WASHINGTON – Just days after Republican presidential candidate Donald Trump suggested during a televised debate that Hillary Clinton should be jailed, Maine Gov. Paul LePage said Thursday that his political opponents should be imprisoned in a speech to the Lewiston-Auburn Chamber of Commerce.
According to the Portland Press Herald, LePage said at a Thursday morning breakfast that two leaders with Maine People’s Alliance, Ben Chin and Mike Tipping, “should be sent to jail for what they’re doing to the elderly.”
The comments appear to be a reaction to a new TV and online advertisement that shows how increasing the minimum wage could be a boost for people like Kathy Rondone, a 72-year old Mainer who is struggling to support herself and her husband who suffers from Alzheimer’s disease.
On Friday, LePage reiterated his comments, likening a minimum wage increase to “attempted murder.”
LePage, an outspoken supporter of Donald Trump, has been actively intimidating Chin and Tipping for months, threatening to sue Tipping and making a “wanted” poster of Ben Chin. Earlier this week, LePage said that Donald Trump needs to show “authoritarian power” because the country is “slipping into anarchy” (although he later partially walked back the statement).

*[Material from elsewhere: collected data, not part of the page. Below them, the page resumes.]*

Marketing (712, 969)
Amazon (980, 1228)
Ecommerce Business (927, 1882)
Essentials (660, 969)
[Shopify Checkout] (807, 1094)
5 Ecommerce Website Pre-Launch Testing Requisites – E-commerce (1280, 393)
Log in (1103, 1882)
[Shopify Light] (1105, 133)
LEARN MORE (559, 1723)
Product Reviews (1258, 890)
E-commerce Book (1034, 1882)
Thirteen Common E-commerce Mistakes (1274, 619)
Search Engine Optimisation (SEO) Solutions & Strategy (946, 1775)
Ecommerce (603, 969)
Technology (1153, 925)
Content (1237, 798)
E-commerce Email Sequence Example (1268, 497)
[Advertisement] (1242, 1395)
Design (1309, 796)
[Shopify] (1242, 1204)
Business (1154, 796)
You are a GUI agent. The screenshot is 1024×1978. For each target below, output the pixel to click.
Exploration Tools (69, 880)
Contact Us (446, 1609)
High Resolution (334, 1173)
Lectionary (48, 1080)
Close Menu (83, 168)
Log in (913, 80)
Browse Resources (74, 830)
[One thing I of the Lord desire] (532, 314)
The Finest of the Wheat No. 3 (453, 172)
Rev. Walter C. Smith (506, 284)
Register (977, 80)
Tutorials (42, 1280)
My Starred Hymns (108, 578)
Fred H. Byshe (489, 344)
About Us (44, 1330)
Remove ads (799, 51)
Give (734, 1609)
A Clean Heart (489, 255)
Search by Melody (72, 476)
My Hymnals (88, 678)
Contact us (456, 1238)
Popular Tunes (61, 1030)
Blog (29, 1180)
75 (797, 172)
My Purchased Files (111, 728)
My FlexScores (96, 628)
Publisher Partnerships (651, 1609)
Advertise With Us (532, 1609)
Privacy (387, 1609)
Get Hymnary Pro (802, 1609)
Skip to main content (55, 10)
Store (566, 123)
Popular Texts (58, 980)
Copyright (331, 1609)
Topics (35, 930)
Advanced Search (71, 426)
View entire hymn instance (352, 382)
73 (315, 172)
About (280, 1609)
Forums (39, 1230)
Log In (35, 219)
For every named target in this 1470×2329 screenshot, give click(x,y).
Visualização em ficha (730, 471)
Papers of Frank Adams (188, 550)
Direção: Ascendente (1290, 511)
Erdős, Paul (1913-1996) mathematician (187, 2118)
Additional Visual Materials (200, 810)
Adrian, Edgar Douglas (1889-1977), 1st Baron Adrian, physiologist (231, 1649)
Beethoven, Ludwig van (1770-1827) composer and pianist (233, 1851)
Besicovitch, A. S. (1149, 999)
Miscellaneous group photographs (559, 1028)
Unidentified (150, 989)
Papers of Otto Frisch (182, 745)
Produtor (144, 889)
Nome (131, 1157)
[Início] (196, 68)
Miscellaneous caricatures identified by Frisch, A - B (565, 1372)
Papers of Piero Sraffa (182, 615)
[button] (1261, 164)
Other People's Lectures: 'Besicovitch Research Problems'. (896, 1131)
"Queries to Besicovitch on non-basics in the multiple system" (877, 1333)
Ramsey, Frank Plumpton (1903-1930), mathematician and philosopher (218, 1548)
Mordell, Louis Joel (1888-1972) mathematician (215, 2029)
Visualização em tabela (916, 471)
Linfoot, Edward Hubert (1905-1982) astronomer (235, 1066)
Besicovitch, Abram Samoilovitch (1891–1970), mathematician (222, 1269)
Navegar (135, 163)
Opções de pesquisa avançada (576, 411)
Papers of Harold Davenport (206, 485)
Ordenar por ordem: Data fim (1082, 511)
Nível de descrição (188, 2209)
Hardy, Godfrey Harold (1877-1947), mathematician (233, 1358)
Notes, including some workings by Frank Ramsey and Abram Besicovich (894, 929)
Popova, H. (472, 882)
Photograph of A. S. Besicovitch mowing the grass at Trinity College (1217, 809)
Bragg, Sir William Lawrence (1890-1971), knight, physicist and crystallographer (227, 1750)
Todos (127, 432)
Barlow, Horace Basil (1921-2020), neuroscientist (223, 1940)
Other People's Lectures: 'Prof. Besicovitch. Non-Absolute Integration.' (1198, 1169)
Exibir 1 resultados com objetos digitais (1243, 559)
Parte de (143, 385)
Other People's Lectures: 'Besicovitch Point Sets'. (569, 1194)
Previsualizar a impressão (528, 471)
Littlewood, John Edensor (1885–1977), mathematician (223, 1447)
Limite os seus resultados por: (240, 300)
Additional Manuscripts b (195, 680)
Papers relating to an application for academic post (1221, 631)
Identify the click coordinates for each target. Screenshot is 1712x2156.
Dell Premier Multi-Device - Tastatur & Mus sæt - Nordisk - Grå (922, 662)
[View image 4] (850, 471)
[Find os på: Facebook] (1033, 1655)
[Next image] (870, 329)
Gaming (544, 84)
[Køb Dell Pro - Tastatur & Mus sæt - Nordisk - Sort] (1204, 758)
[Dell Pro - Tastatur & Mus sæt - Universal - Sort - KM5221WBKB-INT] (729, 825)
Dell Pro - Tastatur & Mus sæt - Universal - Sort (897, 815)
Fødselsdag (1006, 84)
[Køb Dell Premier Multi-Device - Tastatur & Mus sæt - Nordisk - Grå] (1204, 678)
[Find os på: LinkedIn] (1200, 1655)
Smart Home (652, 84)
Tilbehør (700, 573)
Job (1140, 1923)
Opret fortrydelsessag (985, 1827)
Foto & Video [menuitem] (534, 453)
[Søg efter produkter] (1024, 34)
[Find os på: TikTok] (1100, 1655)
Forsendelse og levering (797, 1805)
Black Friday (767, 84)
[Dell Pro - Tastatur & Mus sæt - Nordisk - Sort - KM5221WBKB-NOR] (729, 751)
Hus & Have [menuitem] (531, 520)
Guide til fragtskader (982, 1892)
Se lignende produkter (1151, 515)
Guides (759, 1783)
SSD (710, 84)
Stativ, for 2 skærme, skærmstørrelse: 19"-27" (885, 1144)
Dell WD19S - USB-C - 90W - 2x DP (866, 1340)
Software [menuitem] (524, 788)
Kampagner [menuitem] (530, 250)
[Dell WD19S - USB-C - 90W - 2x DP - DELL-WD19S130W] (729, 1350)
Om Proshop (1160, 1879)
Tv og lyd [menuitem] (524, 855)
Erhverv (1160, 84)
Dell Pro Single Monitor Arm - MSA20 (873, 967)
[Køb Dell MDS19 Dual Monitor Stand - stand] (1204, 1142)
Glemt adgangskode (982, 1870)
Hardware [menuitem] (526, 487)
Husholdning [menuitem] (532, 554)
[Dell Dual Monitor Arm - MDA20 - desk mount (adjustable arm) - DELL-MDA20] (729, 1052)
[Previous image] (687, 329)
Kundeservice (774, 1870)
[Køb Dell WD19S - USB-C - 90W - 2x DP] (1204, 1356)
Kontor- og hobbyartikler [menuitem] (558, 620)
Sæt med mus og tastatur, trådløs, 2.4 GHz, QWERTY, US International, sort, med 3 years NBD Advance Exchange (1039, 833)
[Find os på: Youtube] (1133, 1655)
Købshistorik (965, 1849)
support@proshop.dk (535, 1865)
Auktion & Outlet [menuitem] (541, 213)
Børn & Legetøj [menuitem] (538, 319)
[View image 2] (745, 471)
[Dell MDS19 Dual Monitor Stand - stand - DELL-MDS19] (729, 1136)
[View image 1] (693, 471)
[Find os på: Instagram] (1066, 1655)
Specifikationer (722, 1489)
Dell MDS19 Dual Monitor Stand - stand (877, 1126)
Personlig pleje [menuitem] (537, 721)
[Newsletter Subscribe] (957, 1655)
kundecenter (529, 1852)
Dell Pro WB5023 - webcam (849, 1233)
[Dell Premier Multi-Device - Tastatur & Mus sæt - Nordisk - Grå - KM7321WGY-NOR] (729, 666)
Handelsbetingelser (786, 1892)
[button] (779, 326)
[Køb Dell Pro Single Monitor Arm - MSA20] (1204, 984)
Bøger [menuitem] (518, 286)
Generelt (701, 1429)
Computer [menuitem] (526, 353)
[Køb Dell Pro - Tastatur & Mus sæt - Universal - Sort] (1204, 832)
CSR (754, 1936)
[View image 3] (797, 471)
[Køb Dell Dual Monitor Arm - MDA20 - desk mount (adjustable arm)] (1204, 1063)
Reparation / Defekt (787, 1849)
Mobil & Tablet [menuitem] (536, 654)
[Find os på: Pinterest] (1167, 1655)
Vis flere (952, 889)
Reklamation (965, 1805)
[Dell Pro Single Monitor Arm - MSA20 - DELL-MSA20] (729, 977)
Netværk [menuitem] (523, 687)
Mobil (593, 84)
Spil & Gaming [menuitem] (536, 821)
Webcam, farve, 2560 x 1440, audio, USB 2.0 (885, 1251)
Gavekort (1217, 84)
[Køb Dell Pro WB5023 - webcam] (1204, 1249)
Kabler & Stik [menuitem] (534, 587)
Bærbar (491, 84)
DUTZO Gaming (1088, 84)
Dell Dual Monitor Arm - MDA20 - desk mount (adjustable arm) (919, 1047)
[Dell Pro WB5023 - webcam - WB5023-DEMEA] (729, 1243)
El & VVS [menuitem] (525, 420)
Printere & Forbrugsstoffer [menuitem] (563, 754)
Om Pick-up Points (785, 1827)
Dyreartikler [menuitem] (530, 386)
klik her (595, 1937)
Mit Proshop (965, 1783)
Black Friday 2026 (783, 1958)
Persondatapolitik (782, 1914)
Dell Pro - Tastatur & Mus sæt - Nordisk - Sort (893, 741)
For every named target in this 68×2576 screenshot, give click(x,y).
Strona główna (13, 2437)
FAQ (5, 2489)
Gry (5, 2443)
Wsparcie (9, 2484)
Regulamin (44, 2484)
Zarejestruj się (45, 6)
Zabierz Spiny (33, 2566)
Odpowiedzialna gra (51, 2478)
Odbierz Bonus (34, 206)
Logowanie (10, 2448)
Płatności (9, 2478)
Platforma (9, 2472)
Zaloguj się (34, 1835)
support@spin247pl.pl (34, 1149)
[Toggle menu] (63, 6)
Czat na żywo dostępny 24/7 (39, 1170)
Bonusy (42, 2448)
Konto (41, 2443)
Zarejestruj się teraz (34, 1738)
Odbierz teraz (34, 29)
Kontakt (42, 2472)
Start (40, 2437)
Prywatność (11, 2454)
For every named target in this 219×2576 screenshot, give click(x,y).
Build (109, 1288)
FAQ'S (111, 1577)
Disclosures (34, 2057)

Friday morning, Chin and Tipping debriefed LePage’s words on their weekly political podcast. They took the anti-democratic assault in good humor, asking what statute they had violated. However, Chin and Tipping are dead serious about working to pass Question 4 on the Maine ballot, which would raise the minimum wage to $12 by 2020.
“Mainers are struggling to get by on a minimum wage of just $7.50 an hour. Seniors like Kathy Rondone have to chose between getting their car fixed and buying the medicine her husband needs,” said Chin. “Gov. LePage’s comments are an insult to democracy, and they show just how out of touch he and other Republican leaders are with the realities that Mainers face everyday.”